Nel settimo e penultimo capitolo l’a. ci mostra invece come sia mutato il volto di Roma durante il medioevo, tra reimpiego e innovazione, sostenendo l’importanza degli artisti romani tardomedievali, in niente inferiori a quelli fiorentini, e come si sia evoluta la fisionomia cittadina nei secoli successivi, attraverso l’“uragano barocco” e le distruzioni dei governi piemontese prima e fascista poi. L’opera, che si era aperta con il racconto di un viaggiatore medievale, maestro Gregorio, ecclesiastico inglese dei primi del XIII secolo, che di Roma osserva ammirato i monumenti dell’antichità e le vestigia della Roma imperiale, si chiude con il ruolo svolto dal mito di Roma antica durante il medioevo. È questo il tratto caratteristico di gran parte della cittadinanza romana durante il nostro periodo, sia che si propendesse per un’“idea imperiale” esplicitata nel voler partecipare alla nomina dell’imperatore, sia che ci si richiamasse alla repubblica come fecero i fondatori del comune, sia che si oscillasse tra i due “ideali”, come fecero personalità quali Petrarca e Cola di Rienzo.

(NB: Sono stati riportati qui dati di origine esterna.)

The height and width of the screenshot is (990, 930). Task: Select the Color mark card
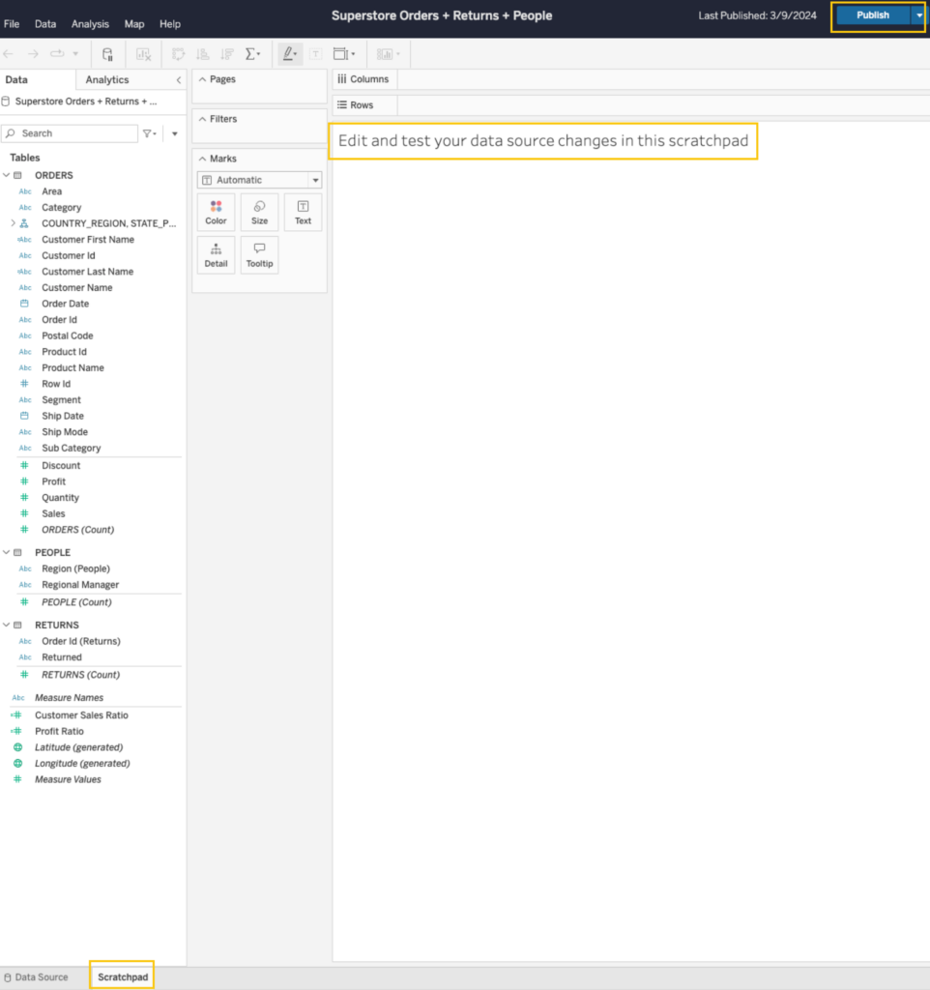[216, 212]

Opera di sintesi, L’altra Roma segna lo status quaestionis sul periodo comunale romano, tenendo ben presenti tutti gli studi più importanti condotti negli ultimi decenni, da Hubert a Carocci, da Vendittelli a Coste. Allo stesso tempo è però una ricerca altamente innovativa quella che compie l’a. che, attraverso un’attenta disamina di fonti edite ed inedite, riesce, a nostro avviso, a riportare alla sua giusta dimensione la storia del comune romano, di interesse non inferiore a quello suscitato dalle più studiate città del Nord Italia e capace di fornire nuove, feconde suggestioni su tutta la vicenda comunale italiana.